|
By Paul Monday, August 2007
|
|
|
This article compares the cost of local disk backup solutions to that of offsite
storage utilities and offers a sample implementation guide.
Overview
Backup and
archiving serve a
variety of purposes and are commonly used throughout companies.
Traditional backup and archiving operations target tape libraries, like the
Sun
StorageTek SL500 Modular Library System. Increasingly, companies are using
local disk storage to facilitate a perceived decrease in access time and latency as well
as to create a "simple" solution. With the decreased access time and latency, archives can remain highly
accessible and restore operations can meet increasingly aggressive service-level agreements.

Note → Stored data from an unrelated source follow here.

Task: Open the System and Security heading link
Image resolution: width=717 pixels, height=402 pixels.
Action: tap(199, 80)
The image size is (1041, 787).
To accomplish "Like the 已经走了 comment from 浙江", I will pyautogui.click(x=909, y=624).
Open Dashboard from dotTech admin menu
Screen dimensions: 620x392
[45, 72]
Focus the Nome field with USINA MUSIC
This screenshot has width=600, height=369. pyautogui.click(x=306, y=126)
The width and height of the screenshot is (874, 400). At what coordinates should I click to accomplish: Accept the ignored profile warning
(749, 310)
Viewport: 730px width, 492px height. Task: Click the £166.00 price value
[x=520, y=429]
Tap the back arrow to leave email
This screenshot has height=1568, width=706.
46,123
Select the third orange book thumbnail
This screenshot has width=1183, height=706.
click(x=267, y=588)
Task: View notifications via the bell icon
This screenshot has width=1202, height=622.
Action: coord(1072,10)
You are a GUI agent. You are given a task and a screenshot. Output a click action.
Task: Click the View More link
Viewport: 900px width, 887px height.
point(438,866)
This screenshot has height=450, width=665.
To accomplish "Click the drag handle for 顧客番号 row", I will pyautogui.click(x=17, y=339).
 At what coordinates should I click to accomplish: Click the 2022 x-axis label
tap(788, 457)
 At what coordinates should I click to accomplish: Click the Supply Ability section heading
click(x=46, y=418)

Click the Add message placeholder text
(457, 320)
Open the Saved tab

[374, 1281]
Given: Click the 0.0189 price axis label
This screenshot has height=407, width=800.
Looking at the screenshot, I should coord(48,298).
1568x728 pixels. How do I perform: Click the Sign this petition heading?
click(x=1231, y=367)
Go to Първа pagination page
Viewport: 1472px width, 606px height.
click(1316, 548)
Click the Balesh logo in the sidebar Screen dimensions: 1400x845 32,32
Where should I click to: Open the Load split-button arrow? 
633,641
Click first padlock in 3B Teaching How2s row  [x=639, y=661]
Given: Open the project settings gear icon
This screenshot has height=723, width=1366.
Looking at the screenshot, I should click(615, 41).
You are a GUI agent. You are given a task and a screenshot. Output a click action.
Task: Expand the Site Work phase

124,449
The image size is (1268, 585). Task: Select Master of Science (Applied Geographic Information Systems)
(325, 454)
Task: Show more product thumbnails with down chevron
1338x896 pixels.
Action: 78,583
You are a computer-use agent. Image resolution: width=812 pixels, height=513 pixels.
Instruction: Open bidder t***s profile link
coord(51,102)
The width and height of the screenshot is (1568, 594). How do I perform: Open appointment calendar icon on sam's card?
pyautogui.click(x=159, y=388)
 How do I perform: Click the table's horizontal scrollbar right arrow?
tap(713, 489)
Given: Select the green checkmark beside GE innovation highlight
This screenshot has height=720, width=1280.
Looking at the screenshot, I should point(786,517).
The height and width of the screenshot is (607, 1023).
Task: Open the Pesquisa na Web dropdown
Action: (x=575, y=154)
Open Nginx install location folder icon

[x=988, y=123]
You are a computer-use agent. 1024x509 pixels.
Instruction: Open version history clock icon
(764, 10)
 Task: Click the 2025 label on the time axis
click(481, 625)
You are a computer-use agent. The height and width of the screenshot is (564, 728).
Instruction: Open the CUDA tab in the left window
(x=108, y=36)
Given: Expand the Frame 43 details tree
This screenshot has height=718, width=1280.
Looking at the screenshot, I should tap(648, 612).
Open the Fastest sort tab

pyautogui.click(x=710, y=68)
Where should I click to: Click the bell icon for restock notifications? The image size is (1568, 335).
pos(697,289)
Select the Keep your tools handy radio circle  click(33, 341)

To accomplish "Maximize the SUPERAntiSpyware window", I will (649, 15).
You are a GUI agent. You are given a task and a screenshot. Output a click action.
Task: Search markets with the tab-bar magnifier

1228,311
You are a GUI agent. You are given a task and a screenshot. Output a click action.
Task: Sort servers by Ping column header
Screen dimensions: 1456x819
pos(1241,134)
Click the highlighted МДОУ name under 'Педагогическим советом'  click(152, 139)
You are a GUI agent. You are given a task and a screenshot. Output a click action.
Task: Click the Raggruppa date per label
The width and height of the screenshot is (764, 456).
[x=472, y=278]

Smaller companies that want the advantages of local disk solutions
(performance and online browsing features), combined with a level of offsite
backup and archiving for disaster recovery purposes as well as the simplicity of
only having to work with their own disk solutions, are finding that storage
utilities provide highly competitive offerings.
Companies such as SmugMug and
elephantdrive are using storage
utilities to reduce their hardware costs and offload the system administration
costs to the storage utility. The storage utility, in turn, can create better
economies of scale through hierarchical storage management, being able to build
large systems with lower cost per gigabyte, and being able to purchase and build
management tools for managing large amounts of data while being able to amortize
these costs to many customers. These savings are passed back to the smaller
companies. Further, a company well versed in data management can provide a
safer and more reliable solution than a small company where the core competency
is in application software or in managing store inventory.
Considerations and Requirements
When looking at hosting solutions and storage utilities, there are many things
to keep in mind. Many of these things are measurable, but some are not, such
as the core expertise of your company. Here are some considerations and
requirements that I laid out as I took a quick look at building my own
solution versus leveraging a storage utility. I wanted my solution to provide these benefits:
- Up to 12 terabytes of accessible storage with offsite backup (assume 1TB per month utilized)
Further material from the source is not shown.